Recently promoted to deputy chief risk officer for property and casualty at Scor Ireland, Herboch's key distinctions in the past 12 months include co-authoring the firm's technical newsletter on modelling physical climate change risk in October 2021.

He also contributed to Scor's "deep-dive risk analyses" on perils including inflation, cyber and terrorism, and has presented over 20 of these analyses to the group and board risk committee over the past five years.

Herboch cites his "genuine interest in understanding risk" as being crucial to his contributions.

"I have worked on a number of new or less well-known risks such as cyber, antibiotic resistance, chemical terrorism and climate change," he says.

"The development of scenarios and risk analyses for Scor's risk committees is appreciated by the executive committee and the directors as they highlight new risks and what they mean for the company in terms of potential consequences."

Before joining Scor as a risk manager in 2017, Herboch spent nearly two years at Deloitte in France as a consultant for actuarial and insurance solutions. He began his re/insurance career in pricing at Axa in 2014.

Herboch is an engineering graduate of Ecole Centrale Paris, where he specialised in applied mathematics, and holds a master's degree in actuarial science from Université Paris Dauphine.

"Insurance (or at least the first hints of risk-transfer mechanisms) has its origins in Babylon during antiquity and was first created to limit the risks merchants were taking when conducting long-distance trade," says Herboch.

"I find it fascinating that the re/insurance industry we know today goes back so far.
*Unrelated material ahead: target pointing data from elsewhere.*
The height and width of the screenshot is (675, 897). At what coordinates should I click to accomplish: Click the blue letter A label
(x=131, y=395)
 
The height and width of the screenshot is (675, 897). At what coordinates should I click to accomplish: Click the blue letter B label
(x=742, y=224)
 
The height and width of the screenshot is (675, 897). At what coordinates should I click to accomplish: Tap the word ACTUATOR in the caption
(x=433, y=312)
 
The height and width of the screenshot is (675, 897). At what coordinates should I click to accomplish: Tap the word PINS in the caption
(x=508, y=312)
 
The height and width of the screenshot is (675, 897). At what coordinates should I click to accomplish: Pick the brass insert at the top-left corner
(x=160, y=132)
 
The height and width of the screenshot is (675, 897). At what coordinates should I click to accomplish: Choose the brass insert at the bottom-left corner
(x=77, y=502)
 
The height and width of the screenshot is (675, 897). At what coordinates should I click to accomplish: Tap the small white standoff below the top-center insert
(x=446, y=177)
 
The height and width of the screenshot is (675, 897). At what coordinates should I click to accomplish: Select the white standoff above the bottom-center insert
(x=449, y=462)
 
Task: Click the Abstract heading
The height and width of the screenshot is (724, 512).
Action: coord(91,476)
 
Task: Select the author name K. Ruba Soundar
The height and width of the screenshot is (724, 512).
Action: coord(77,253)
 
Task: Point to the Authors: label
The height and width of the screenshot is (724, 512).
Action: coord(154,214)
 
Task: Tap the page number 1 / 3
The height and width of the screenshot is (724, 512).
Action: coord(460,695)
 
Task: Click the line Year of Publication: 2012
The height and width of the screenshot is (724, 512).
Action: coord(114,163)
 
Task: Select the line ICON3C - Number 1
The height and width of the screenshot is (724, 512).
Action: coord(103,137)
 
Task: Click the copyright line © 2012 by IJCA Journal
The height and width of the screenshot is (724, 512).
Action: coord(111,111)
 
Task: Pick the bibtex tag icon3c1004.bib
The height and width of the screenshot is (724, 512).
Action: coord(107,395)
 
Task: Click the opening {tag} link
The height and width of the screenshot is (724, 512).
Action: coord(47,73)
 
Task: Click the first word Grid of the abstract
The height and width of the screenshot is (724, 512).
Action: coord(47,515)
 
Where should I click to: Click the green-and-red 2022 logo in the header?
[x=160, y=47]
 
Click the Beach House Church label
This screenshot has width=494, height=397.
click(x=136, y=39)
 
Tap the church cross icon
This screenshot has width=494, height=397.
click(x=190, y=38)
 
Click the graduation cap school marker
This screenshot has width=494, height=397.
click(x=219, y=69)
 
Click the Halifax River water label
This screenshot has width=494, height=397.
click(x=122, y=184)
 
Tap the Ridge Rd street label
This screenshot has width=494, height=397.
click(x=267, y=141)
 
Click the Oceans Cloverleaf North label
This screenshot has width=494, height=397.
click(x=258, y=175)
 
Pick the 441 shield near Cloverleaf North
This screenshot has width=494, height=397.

For me, that's the proof of the tremendous usefulness of our sector."

After eight years in the sector though, Herboch is quick to point out "tomorrow's world is maybe not the same as yesterday's."

"While actuarial models are usually based on historical data, they also include expert judgements, and it is increasingly necessary to develop networks within the company to ensure that the assumptions made in pricing/reserving are consistent between the various teams.

"Risk professionals (and actuaries working in risk management) will need even more in the future to understand which assumptions are made by the pricing and reserving teams (and how they are made)."

He points out there are three distinctive qualities needed for successful future risk managers, namely curiosity, the ability to summarise effectively and to be quantitative.

"The risk universe is infinite and because whatever can happen will happen, a risk manager must be curious about possible events to try to see if and how they could be relevant.

"All the information the top management requires to understand a risk will be there somewhere within the company's wide range of expertise. But it is there in a raw form, which the risk manager needs to refine and reproduce in a clear and accessible way.

"While not all risk managers are actuaries, or even quantitative, I believe the quantitative component of the risk manager role will increase in the future."